**Work task:**
Pull each line holding the word "England" from the data.

**Extracted records:**

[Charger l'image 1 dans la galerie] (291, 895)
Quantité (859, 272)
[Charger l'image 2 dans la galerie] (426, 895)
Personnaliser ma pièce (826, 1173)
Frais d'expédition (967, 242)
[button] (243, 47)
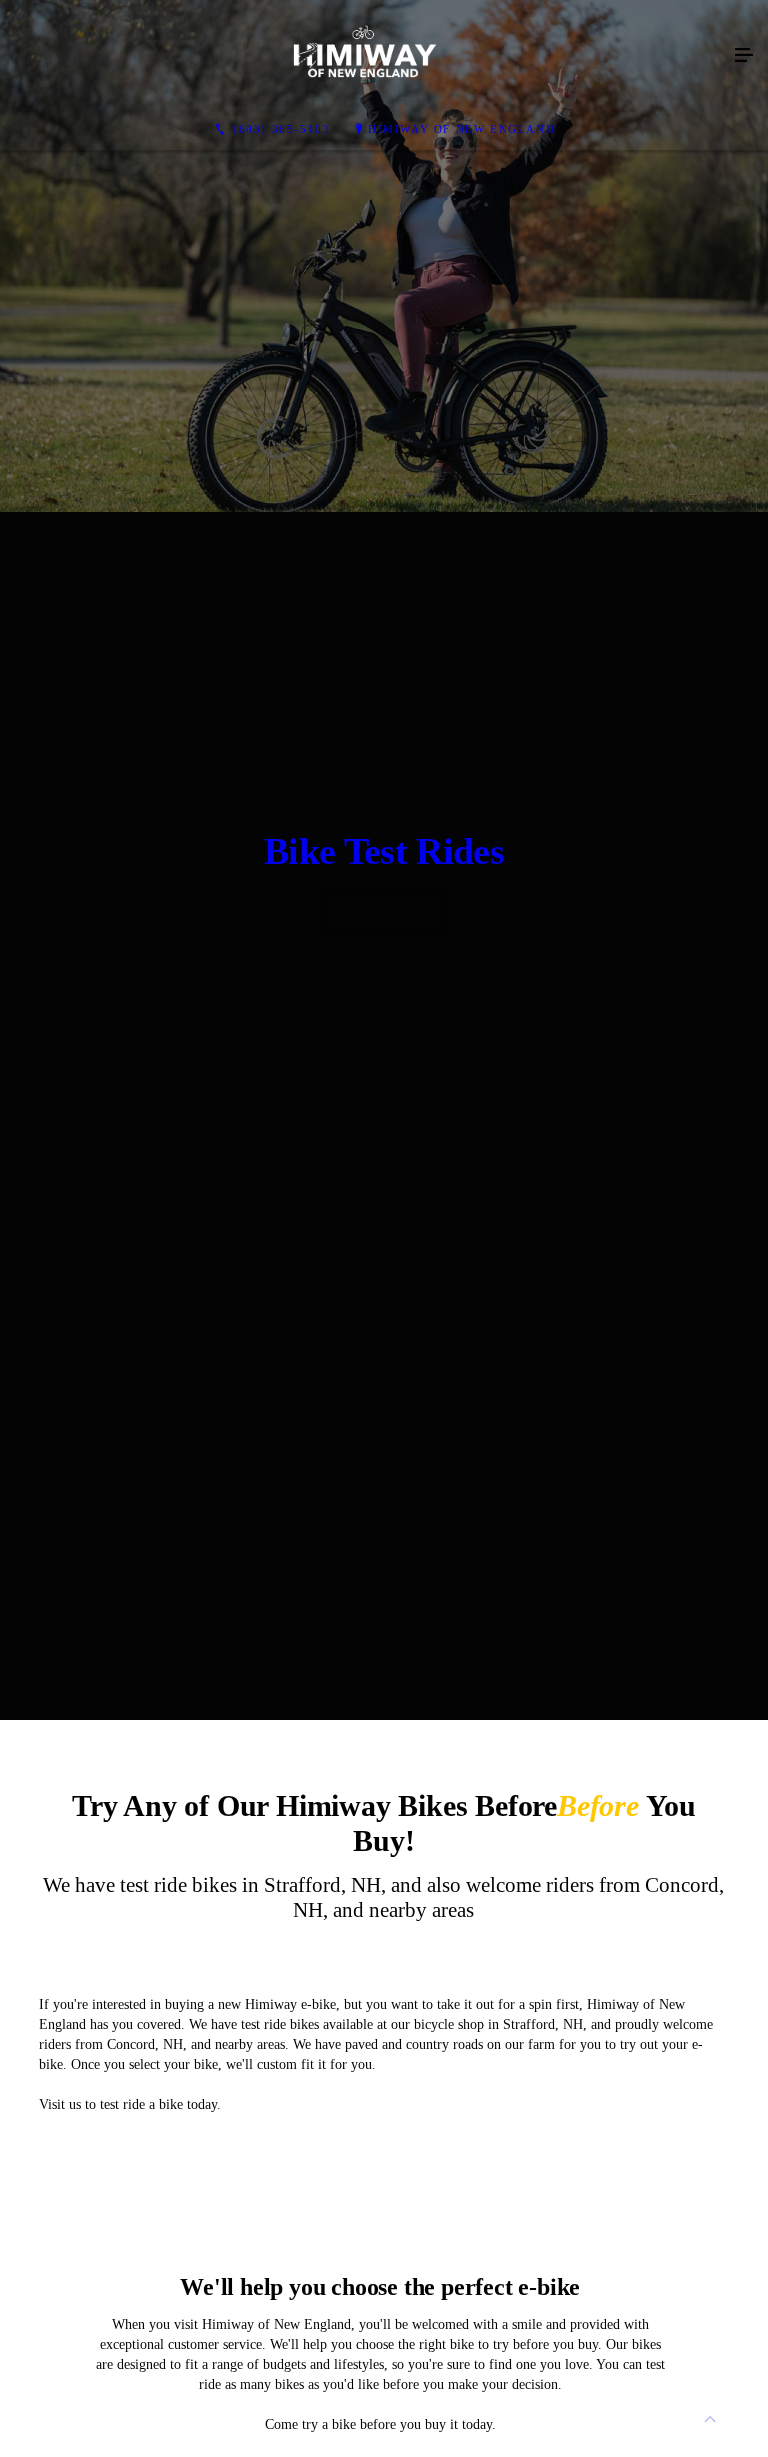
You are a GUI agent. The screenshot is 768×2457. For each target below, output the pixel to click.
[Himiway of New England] (364, 56)
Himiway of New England (461, 129)
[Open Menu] (744, 56)
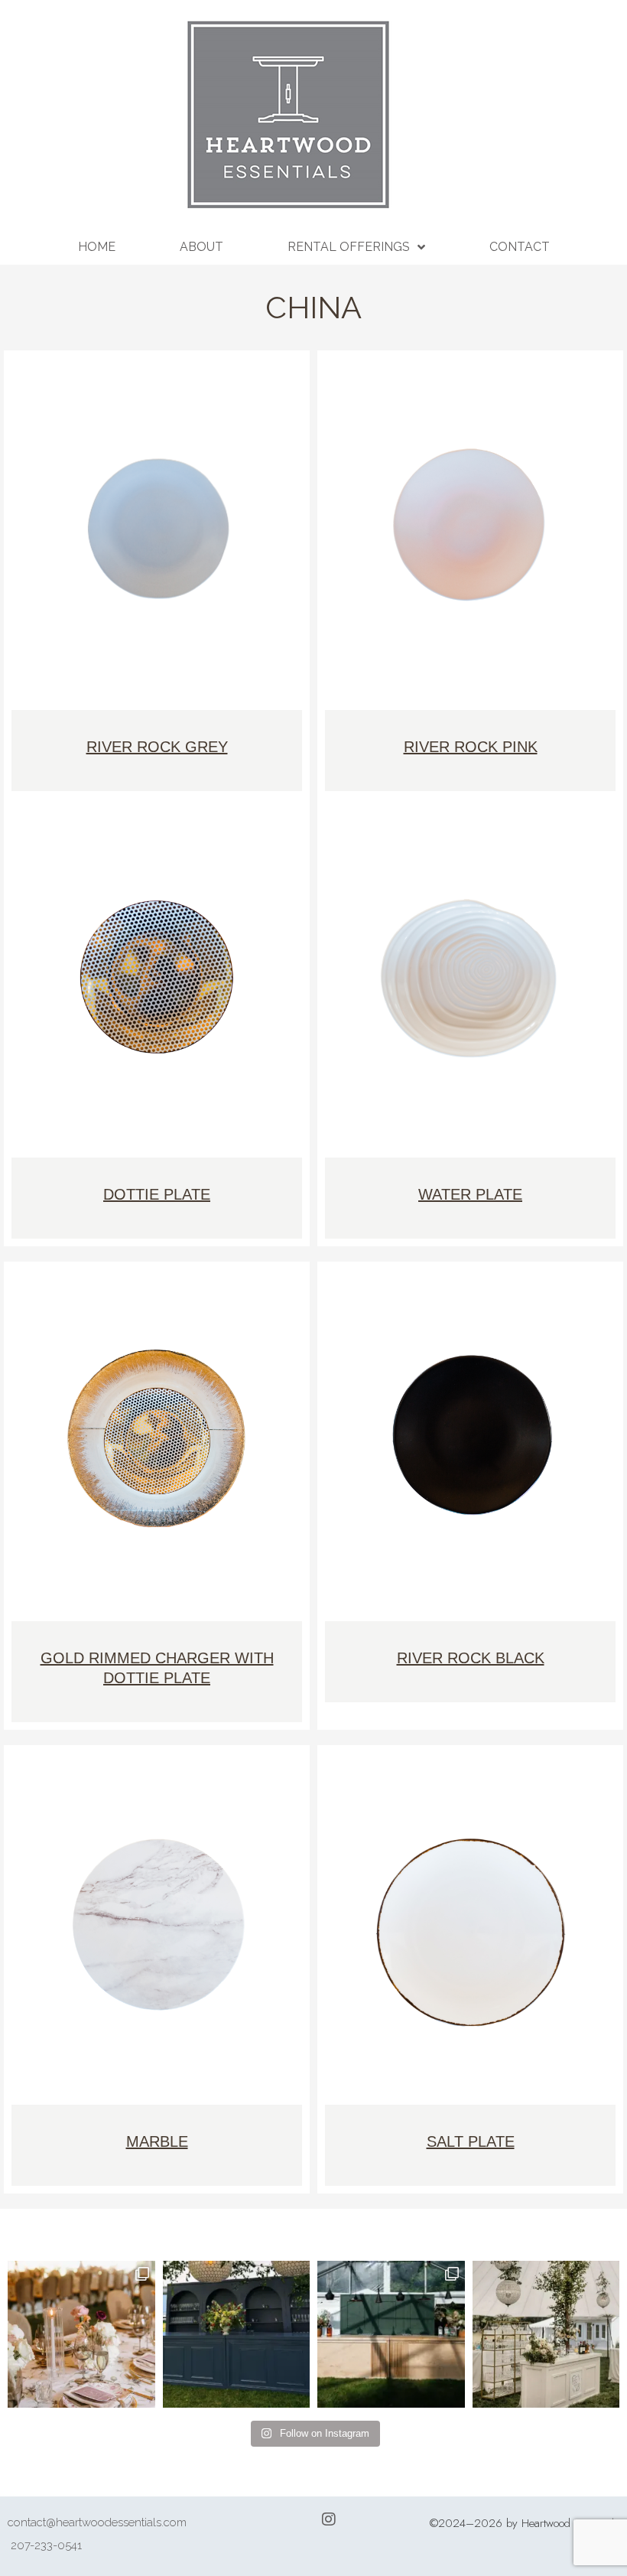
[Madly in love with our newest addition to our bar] (236, 2334)
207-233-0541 (46, 2545)
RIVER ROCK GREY (157, 746)
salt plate (471, 2141)
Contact (519, 246)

**Written response:**
[Himiway of New England] (364, 56)
Himiway of New England (461, 129)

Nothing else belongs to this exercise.